La doppia postazione è pensata per essere letta in orizzontale. I lavabi non competono con la parete, ma scorrono sotto di essa come una fascia funzionale ben misurata. Anche qui il dettaglio conta più del gesto complessivo: la continuità tra top, lavabo e specchio costruisce una zona pulita, mentre la parete in finitura onice resta sullo sfondo come elemento di profondità. È una scelta sobria, ma non neutra, perché assegna peso visivo ai materiali senza saturare la stanza.
Vetro, metallo e luce: un insieme controllato
Il box doccia chiuso in vetro porta trasparenza dove la materia potrebbe diventare troppo compatta. Il metallo delle rubinetterie e della colonna doccia aggiunge una linea fredda, precisa, che si staglia contro il verde azzurro delle piastrelle. Gli spot incassati nel soffitto rafforzano questa lettura, perché distribuiscono la luce dall’alto e fanno emergere il disegno della doccia senza ombre pesanti. Il bagno di lusso effetto onice si costruisce così per contrasti misurati, non per accumulo di finiture diverse.
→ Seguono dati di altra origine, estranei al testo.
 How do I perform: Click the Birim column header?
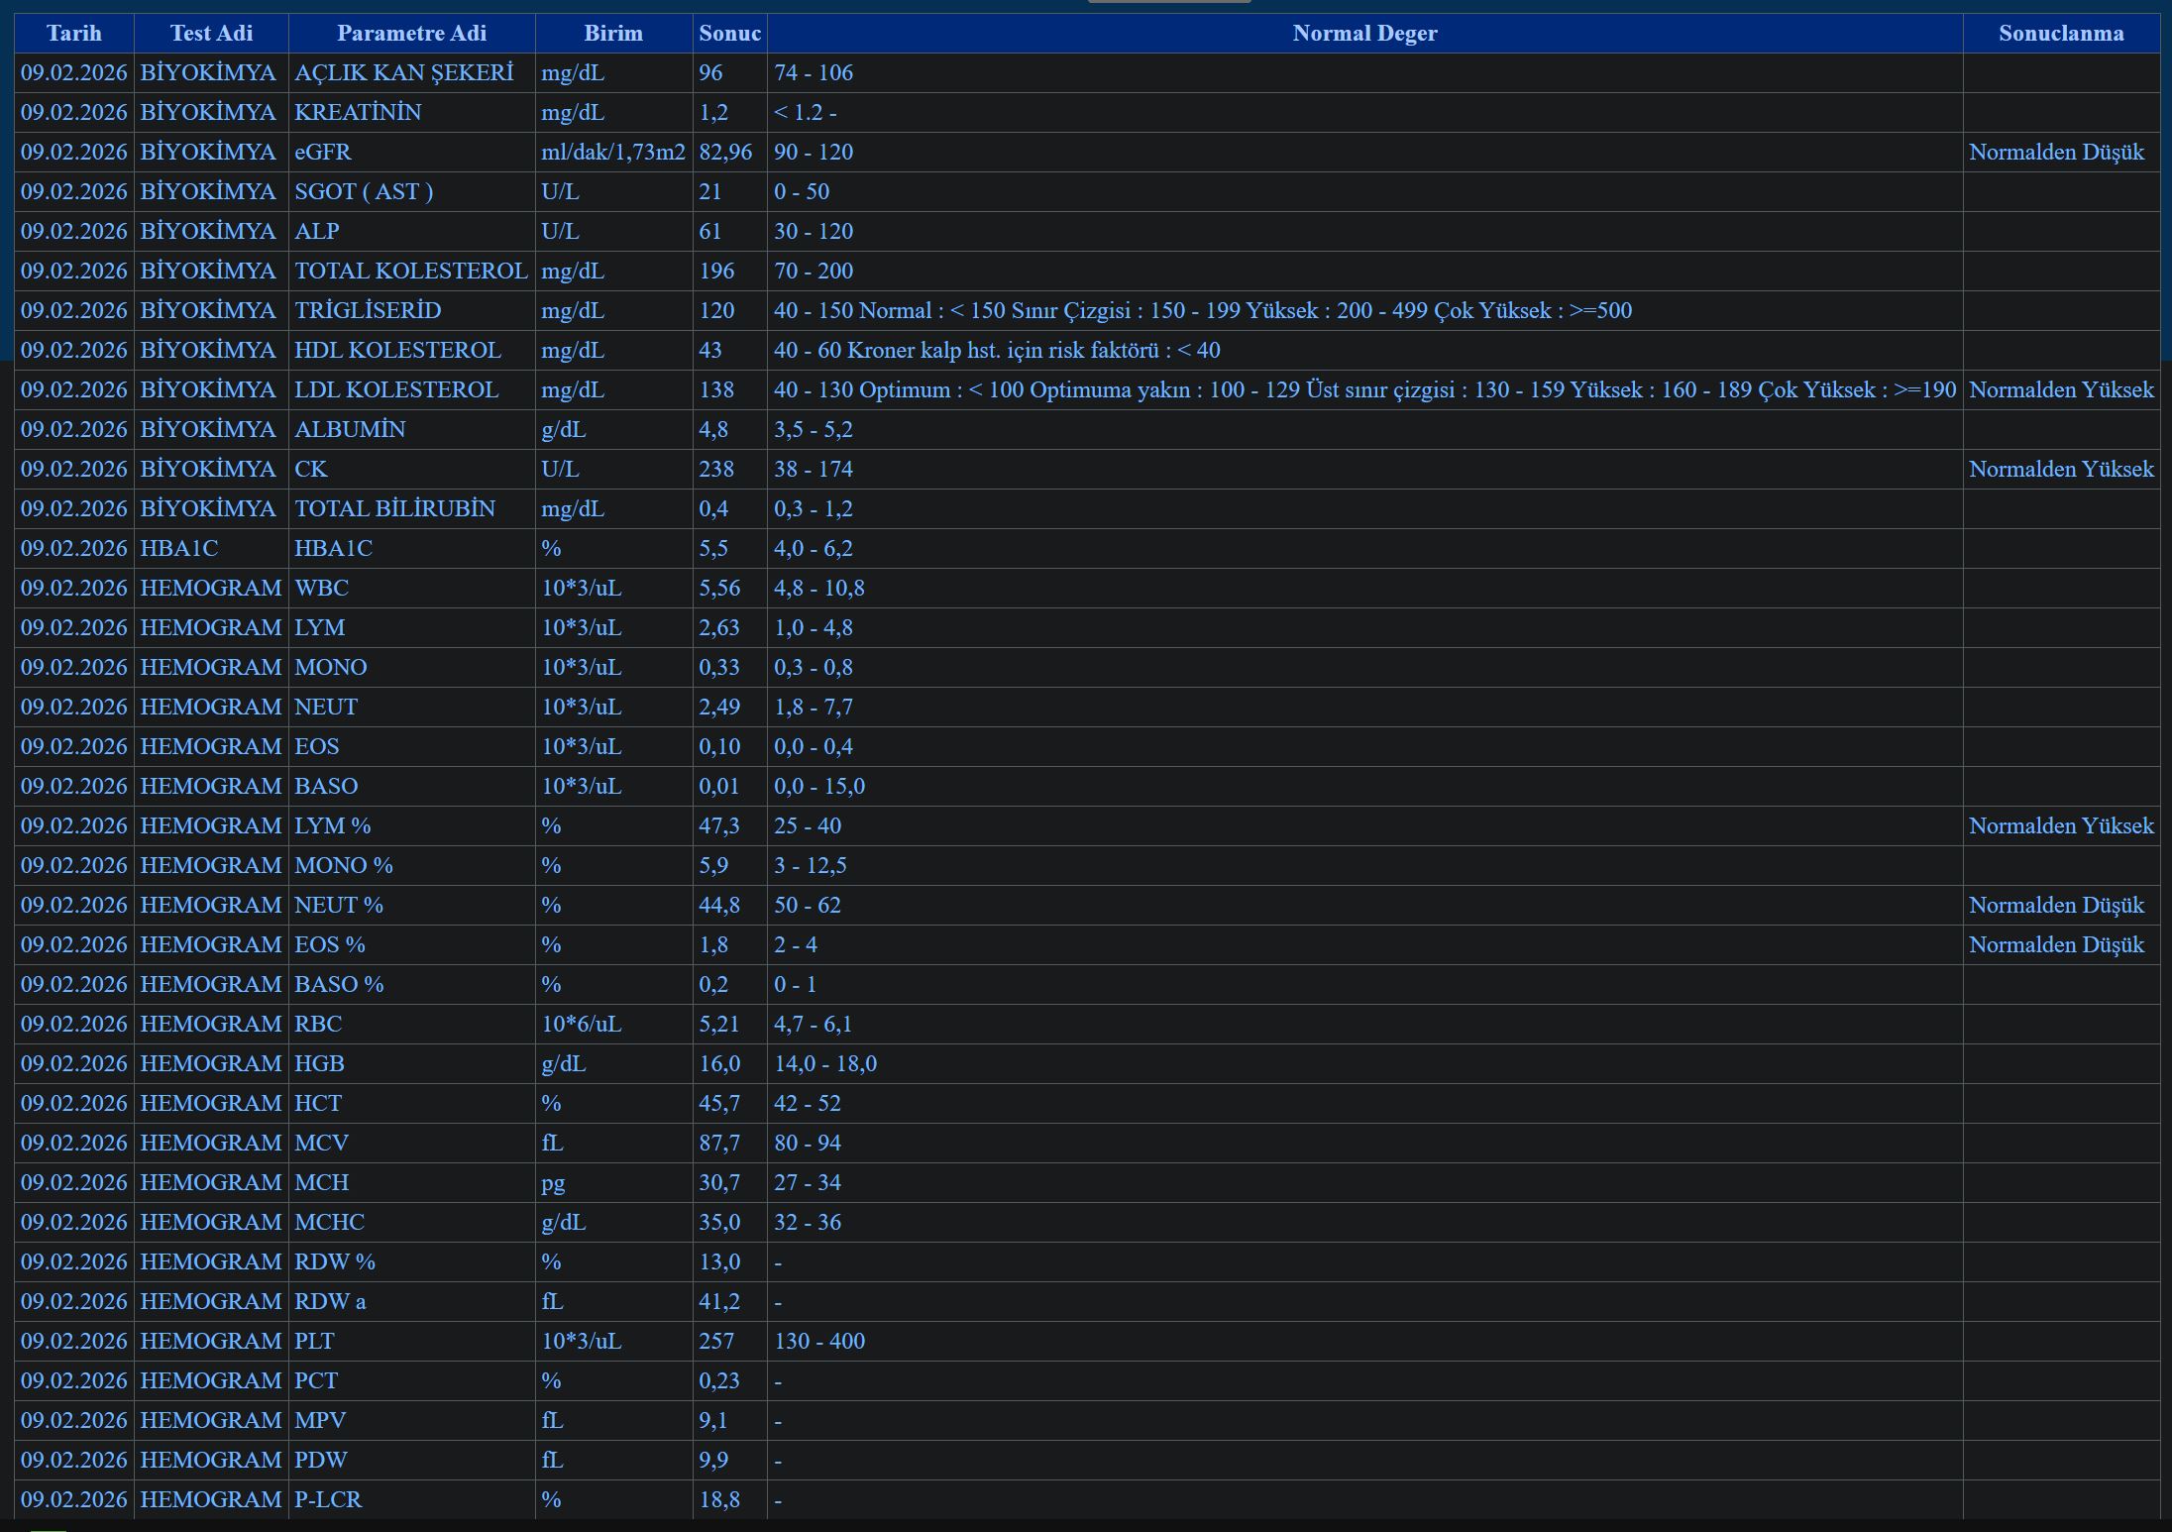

Visivamente, il progetto si legge in tre strati: la doccia come volume chiuso, la parete effetto onice come sfondo materico e la zona lavabi come fascia di servizio più raccolta. Ogni parte mantiene la propria identità, ma nessuna pretende di dominare l’altra. È questo passaggio continuo tra superfici opache, riflessi del vetro e piccoli accenti verdi a dare al bagno il suo carattere più preciso. La stanza resta compatta, ma non piatta; ogni materiale ha un compito riconoscibile e lo assolve senza rumore.
Il risultato finale è un bagno che lavora sulla misura dei dettagli: una nicchia nella doccia che attraversa la parete, una panca doccia integrata che interrompe la verticalità, un doppio lavabo su misura che occupa il lato opposto con ordine, e un mobile specchio con contenitore che chiude il quadro funzionale. Le tessere verde azzurro portano il segno più immediato, mentre la parete in finitura onice trattiene la luce e la restituisce con maggiore profondità. È qui che il progetto trova il suo equilibrio visivo, dentro una materia ben controllata e senza gesti ridondanti.